Die Pläne der Deutschen Telekom, neue Dienstleistungsunternehmen außerhalb des Rahmens der aktuellen Tarifverträge zu gründen, müssen vor dem Hintergrund des Fehlens eines Branchentarifvertrags im Kommunikationssektor geprüft werden. Aufgrund der zersplitterten Verhandlungssituation und der mangelnden gewerkschaftlichen Stärke haben mehrere Wettbewerber des Unternehmens entweder beschlossen, keinen Tarifvertrag abzuschließen, oder nur Tarifverträgen zugestimmt, die ein vergleichsweise niedriges Lohnniveau vorsehen.
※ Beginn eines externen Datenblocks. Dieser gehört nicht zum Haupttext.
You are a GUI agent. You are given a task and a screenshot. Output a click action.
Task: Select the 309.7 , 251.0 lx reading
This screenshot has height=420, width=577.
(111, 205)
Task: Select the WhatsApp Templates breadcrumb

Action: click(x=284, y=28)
Damit ist ver.di im Streit mit der Deutschen Telekom in eine schwierige Lage geraten. Es bleibt abzuwarten, ob das Ergebnis von den Arbeitgebern in anderen Sektoren, wie z. B. bei den Postdiensten, als Signal wahrgenommen wird, ähnliche Strategien zu verfolgen, um die Rentabilität durch Senkung des Lohnniveaus und Arbeitszeitverlängerung zu steigern. Trotz dieser Vereinbarung kündigte das Management der Deutschen Telekom im September 2006 seine Absicht an, das Unternehmen umzustrukturieren. Im Februar 2007 einigte sich der Aufsichtsrat des Unternehmens gegen die Stimmen der Arbeitnehmervertreter auf die Gründung von drei neuen Spin-off-Organisationen unter dem Namen T-Service. Das Unternehmen kündigte zudem an, rund 50.000 Mitarbeiter, darunter 20.000 Beamte, von der Deutschen Telekom auf diese Dienstleistungsunternehmen zu verlagern und forderte, dass diese Mitarbeiter eine Lohnkürzung um 12 % und eine Verlängerung der normalen Wochenarbeitszeit ohne Lohnausgleich akzeptieren sollten. Ver.di wies diese Forderungen zurück und nahm Verhandlungen auf, um die Bezahlung und die Bedingungen für die Auslagerung der Beschäftigten zu sichern.

Am 26. April 2007 scheiterten die Verhandlungen über den Abschluss eines neuen Tarifvertrags. Nach einer Reihe von kurz gehenden Warnstreiks hat ver.di rund 22.000 Mitglieder zur Stimmabgabe aufgerufen. Auch wenn Berufsbeamte vom Streikrecht ausgenommen sind, hat ver.di dies im Laufe des Streits nicht bestritten. Am 10. Mai 2007 stimmten 96,5 Prozent der ver.di-Mitglieder bei der Deutschen Telekom – einer Hochburg der Gewerkschaft im Telekommunikationssektor – in geheimer Abstimmung für Streikaktionen.